====== DOCUMENTO FUENTE ======

Juan Pomares Ortega es uno de los muchos puntaumbrieños que se dejaron buena parte de su vida en la mar, con su dureza, su silencio, sus largas noches, jornadas interminables y sus eternos turnos sin pisar tierra. Hoy, ya jubilado, se afana por disfrutar de la familia, los amigos y la cocina, una de sus pasiones. Pero no olvida todo lo que ha vivido en las aguas del Atlántico. Su historia es la de un marinero de los de antes, forjado en la necesidad y guiado por la tradición familiar.
“Mi primer trabajo fue en la panadería de Campos, repartiendo el pan con caballos por el pueblo. Las calles de Punta Umbría eran de arena, otros tiempos.Tenía 14 o 15 años, y lo que quería era empezar a ganar algún dinerillo”, cuenta Juan. Recuerda con cariño aquella etapa en la que repartía el pan en burro por las calles del pueblo, “Iba con Paco a la cuadra y de allí salíamos a repartir a los bares. Aquel trabajo me enseñó lo que era madrugar, lo que era esfuerzo y las responsabilidades”.

====== EXTRACTO FUENTE ======

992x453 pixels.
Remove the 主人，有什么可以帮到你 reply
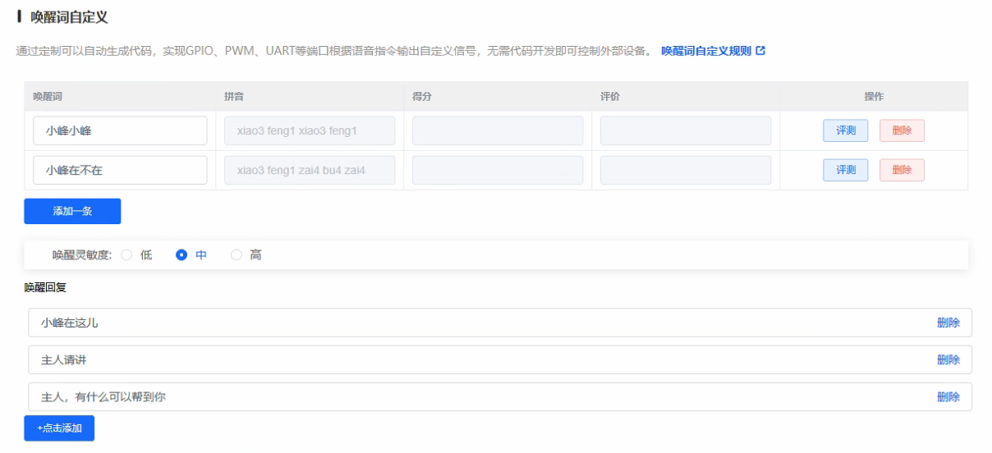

======

▶ **EL PROBLEMA**: Según el texto sobre Juan Pomares Ortega, ¿qué actividad se señala como una de sus pasiones ahora que está jubilado? El material no guarda relación con el texto.

▶ **TAREA RESUELTA**: La cocina.